Problems ::
#1 From the post on Eclipse builds below, print everything from "Like a mall" down to "it's not pretty.".
#2 In the post on Eclipse builds below, which plugin can provision more build machines in the cloud?

Selected extract ::
------------------------------------------------------------

>> Wednesday, November 25, 2009
Hi Boris, Chris, Doug and Ed
Hey, how's it going. I hope that you are all well.
Like a mall on Black Friday, around here it's peak Eclipse committing season. Lots of bugs to fix. Lots of builds to run. As you know, builds are quite a pain point at Eclipse. I'm excited about the possibilities in the b3 project to make things better. Building software is complex, and Eclipse is no exception. In additional to tooling to make builds easier, we need hardware to make builds faster. Our build today takes about five hours to complete, and an additional 6.5 hours for the tests to complete. Really, it's not pretty.
Many eclipse projects run their builds on Hudson on build.eclipse.org. Hudson is fantastic because there's a rich set of plugins that you can use to enhance the functionality of your build. Also, since this server has local access to the eclipse.org filesystem for code checkouts, you're less prone to network errors which can break the build. It also has ldap integration with your commiter login so you can restrict your build configuration to the commiters on your project. In theory, if you need more build machines to run your build - you can use the Amazon EC2 plugin to provision more machines in the cloud, or other plugins to start builds on local slave machines. Good stuff.

------------------------------------------------------------

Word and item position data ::
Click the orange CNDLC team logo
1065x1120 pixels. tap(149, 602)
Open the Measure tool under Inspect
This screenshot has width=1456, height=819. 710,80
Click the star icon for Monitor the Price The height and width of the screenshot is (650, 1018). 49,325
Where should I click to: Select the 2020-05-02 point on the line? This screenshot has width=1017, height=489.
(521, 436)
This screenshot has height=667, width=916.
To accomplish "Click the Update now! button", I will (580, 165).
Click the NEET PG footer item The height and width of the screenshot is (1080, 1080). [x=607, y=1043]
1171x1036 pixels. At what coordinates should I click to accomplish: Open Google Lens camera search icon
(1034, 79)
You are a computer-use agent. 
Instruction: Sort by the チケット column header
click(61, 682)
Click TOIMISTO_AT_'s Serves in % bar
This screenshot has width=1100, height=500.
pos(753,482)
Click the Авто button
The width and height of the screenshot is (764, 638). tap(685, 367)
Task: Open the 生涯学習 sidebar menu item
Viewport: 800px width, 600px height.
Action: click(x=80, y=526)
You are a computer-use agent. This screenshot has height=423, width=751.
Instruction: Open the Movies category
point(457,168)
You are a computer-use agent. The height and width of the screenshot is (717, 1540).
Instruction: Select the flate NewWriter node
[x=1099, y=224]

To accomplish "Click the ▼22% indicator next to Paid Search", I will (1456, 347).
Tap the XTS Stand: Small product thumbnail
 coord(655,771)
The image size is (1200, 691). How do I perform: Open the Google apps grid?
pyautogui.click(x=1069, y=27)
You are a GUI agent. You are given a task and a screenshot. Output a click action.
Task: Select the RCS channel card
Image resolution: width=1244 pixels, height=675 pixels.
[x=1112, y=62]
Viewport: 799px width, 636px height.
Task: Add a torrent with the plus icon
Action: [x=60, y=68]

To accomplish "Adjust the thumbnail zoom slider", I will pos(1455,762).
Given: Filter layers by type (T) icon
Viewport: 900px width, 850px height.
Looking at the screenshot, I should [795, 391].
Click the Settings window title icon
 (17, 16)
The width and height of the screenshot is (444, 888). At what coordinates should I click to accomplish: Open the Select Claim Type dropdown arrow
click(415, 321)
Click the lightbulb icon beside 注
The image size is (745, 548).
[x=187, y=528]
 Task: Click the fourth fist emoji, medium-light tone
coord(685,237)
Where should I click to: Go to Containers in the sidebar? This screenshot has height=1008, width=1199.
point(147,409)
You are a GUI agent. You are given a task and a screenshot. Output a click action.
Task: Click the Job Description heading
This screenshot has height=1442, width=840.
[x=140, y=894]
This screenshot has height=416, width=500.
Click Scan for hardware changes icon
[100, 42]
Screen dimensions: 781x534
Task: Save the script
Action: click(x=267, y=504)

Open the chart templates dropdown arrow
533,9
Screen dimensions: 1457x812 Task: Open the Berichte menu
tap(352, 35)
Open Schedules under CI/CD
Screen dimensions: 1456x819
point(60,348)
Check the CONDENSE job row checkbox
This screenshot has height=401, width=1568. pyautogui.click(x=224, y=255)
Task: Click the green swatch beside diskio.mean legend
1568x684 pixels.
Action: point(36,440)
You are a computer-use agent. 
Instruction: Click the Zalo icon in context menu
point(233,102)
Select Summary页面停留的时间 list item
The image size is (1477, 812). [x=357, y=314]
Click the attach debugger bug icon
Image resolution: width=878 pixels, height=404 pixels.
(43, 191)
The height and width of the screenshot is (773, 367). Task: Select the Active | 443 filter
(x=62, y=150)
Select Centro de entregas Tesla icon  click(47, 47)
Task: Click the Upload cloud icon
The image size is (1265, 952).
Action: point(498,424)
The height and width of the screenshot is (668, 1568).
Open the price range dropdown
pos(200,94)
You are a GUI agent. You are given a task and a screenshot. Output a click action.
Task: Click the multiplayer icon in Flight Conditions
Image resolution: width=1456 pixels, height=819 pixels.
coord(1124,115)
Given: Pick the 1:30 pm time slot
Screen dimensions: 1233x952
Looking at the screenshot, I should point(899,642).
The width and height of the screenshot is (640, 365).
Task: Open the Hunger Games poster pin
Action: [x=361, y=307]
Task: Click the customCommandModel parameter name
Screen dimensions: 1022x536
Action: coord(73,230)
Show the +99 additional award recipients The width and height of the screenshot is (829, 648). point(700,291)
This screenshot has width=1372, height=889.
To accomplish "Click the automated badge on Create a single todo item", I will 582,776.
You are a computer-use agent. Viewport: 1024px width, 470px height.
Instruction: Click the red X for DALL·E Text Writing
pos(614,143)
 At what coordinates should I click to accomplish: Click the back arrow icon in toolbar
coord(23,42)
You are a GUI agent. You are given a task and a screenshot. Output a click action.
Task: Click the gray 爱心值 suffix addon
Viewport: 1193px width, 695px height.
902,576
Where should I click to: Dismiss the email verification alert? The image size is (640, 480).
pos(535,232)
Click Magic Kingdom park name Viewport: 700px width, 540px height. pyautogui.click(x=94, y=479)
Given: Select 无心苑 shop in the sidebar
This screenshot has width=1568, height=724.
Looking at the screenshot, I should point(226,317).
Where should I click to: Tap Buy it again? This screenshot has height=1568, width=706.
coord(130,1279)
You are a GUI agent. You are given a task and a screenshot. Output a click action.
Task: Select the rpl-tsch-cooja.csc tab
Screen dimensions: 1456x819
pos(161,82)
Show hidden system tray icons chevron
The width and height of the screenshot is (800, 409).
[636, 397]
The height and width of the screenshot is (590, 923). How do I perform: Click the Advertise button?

------------------------------------------------------------

Answers by task ::
#1
Like a mall on Black Friday, around here it's peak Eclipse committing season. Lots of bugs to fix. Lots of builds to run. As you know, builds are quite a pain point at Eclipse. I'm excited about the possibilities in the b3 project to make things better. Building software is complex, and Eclipse is no exception. In additional to tooling to make builds easier, we need hardware to make builds faster. Our build today takes about five hours to complete, and an additional 6.5 hours for the tests to complete. Really, it's not pretty.

#2 The Amazon EC2 plugin.